**Exercise prompt:** According to the blog post below, when does the Black Friday sale on the writer's books begin?

**Passage shown:**
►

Being a Better Writer: Repetitive Ticks That “Don’t Exist”

Welcome back readers! I hope you’re doing better this Monday than I am. As I am still sick. On the mend, thankfully, and I’ll be picking up some Nyquil today to at last give this cough the boot, but it’s been tenacious in hanging on.

Anyway, before I get to today’s topic, I do have one news topic to bring up: Thanksgiving and the Black Friday Sale.

Midnight on Thursday, and running through the next week, most of my lexicon of books will be getting in on the Black Friday sale goodness! If you’ve been holding out on a particular title, this will be the time to grab it! Or if you’re looking for a good Christmas gift for the reader in your family … this is it!

There’s only one catch. Due to Amazon’s bizarre handling of international digital markets, the sale isn’t consistent across all countries. Sorry. But I’ve done my best to put as many of my books as I can on a sale if possible.

◄

Records from a collection:
►

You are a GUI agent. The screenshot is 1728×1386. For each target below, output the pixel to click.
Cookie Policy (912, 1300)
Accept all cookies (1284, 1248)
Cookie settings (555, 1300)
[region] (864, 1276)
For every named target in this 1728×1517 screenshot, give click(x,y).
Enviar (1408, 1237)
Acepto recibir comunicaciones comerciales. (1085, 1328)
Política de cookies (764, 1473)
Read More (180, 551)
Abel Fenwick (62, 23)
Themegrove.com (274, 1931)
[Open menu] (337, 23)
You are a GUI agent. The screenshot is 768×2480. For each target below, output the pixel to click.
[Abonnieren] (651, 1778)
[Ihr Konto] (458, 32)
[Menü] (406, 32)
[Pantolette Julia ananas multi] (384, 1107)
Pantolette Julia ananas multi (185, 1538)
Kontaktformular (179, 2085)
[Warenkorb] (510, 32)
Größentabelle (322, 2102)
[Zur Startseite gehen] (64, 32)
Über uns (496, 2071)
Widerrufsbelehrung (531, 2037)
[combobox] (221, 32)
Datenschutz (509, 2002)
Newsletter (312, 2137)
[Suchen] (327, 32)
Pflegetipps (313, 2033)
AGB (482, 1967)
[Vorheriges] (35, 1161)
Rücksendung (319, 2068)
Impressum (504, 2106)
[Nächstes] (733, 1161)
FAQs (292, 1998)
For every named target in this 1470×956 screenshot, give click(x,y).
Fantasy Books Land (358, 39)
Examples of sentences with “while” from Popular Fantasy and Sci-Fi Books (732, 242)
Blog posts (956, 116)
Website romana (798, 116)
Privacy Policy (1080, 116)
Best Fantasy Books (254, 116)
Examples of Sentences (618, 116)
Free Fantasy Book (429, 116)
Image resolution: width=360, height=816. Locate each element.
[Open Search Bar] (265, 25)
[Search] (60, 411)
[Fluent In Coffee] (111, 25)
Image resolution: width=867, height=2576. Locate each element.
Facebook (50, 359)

◄

**Task output:** At midnight on Thursday.